Where there has been controversy over the past four years, there has often been Addington. He was a principal author of the White House memo justifying torture of terrorism suspects. He was a prime advocate of arguments supporting the holding of terrorism suspects without access to courts.

Addington also led the fight with Congress and environmentalists over access to information about corporations that advised the White House on energy policy. He was instrumental in the series of fights with the Sept. 11 commission and its requests for information…

Colleagues say Addington stands out for his devotion to secrecy in an administration noted for its confidentiality….

Even in a White House known for its dedication to conservative philosophy, Addington is known as an ideologue, an adherent of an obscure philosophy called the unitary executive theory that favors an extraordinarily powerful president….

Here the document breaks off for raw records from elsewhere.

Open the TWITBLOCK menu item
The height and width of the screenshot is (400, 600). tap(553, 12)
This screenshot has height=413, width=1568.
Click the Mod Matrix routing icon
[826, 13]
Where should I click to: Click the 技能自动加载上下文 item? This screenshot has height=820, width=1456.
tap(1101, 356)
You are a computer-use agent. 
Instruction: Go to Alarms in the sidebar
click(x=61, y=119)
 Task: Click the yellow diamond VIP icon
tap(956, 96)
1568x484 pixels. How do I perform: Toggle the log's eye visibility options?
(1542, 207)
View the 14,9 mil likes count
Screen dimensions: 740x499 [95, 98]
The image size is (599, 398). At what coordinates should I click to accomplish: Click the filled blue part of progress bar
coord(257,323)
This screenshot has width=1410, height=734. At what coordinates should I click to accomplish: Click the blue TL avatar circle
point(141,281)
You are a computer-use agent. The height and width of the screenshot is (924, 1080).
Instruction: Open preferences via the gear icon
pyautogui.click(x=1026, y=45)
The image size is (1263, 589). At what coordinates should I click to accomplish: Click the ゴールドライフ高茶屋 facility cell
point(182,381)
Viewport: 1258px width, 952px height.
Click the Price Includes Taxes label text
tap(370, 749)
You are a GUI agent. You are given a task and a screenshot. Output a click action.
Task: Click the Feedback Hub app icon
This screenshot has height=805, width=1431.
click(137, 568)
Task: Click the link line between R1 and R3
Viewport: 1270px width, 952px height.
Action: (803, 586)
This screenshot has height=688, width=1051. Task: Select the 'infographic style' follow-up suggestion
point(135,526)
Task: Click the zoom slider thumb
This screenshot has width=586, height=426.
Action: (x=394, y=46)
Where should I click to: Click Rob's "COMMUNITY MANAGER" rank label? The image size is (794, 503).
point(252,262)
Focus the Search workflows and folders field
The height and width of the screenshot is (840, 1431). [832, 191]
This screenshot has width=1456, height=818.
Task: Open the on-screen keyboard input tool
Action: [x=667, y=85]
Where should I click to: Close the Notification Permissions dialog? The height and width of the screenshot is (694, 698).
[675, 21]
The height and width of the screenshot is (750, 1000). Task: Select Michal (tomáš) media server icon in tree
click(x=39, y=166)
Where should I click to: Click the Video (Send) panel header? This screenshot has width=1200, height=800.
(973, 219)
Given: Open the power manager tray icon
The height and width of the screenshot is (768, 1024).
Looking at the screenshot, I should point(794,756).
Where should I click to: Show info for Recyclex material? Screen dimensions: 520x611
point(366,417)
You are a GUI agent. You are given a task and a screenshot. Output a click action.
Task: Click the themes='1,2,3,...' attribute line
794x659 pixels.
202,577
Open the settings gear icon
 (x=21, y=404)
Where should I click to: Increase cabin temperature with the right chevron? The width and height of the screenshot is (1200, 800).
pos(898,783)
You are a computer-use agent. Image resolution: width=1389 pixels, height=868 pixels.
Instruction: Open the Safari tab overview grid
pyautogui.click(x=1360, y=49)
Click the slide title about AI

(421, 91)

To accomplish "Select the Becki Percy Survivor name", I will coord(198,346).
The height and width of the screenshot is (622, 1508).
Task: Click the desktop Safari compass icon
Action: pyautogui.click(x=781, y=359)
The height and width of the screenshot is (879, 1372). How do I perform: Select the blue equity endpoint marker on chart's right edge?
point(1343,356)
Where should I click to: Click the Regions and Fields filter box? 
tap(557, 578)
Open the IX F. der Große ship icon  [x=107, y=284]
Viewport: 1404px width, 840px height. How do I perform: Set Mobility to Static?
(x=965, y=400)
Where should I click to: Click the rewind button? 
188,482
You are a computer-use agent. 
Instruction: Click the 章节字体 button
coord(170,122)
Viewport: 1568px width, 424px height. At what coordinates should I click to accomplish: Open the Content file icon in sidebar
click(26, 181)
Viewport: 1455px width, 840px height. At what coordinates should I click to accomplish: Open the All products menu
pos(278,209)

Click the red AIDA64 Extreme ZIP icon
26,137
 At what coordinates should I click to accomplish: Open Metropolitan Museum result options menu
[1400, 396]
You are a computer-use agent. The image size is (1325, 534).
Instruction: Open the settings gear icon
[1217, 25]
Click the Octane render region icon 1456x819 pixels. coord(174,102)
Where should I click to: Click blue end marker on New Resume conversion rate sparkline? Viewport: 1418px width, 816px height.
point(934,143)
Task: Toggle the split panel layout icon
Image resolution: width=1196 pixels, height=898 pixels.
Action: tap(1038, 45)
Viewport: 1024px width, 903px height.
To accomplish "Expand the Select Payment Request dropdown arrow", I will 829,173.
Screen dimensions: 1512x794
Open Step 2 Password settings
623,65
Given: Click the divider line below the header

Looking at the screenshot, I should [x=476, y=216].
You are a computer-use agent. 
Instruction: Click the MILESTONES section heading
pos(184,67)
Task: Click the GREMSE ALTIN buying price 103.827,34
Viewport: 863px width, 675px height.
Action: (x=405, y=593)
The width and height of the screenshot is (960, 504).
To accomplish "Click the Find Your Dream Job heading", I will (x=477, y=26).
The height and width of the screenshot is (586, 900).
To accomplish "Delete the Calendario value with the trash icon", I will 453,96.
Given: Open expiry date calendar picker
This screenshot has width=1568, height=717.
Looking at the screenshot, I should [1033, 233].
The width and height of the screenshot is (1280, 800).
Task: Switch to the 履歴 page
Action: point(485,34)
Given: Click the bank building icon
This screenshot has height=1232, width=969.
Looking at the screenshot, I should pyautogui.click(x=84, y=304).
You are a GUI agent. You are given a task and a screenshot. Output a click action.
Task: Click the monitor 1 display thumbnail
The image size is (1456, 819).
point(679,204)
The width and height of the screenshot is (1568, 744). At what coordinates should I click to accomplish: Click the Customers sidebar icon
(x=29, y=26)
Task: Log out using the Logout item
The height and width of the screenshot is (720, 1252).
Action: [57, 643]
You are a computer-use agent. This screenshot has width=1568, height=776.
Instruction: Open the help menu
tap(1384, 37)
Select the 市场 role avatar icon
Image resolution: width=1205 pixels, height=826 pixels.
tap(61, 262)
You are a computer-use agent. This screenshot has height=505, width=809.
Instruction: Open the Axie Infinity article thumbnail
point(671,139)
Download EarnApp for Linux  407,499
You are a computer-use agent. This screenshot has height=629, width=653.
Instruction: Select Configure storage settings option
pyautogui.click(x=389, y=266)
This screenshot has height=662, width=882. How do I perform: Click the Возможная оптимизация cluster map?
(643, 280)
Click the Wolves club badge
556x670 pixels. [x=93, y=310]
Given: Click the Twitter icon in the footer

Addington’s influence — like Cheney’s overall — extends throughout the government in his bid to expand executive power. He goes through every page of the federal budget in search of riders that could restrict executive authority. He meets daily with White House counsel Alberto R. Gonzales and often raises objections to requests for information from Congress or the public, officials say. He also routinely works to defeat proposals from the State Department, where the pervasive internationalist philosophy is at odds with Cheney’s neoconservatism.

Out with the old, in with the new; the machine will keep purring along. Meanwhile, Billmon has some good questions about the indictment. All the circumstantial evidence points to the fact that Libby knew Valerie Plame was covert when he outed her, and we probably shouldn’t retire the word “conspiracy” from the PlameGate dictionary just yet. Nor, for that matter, the phrase “presidential pardon.”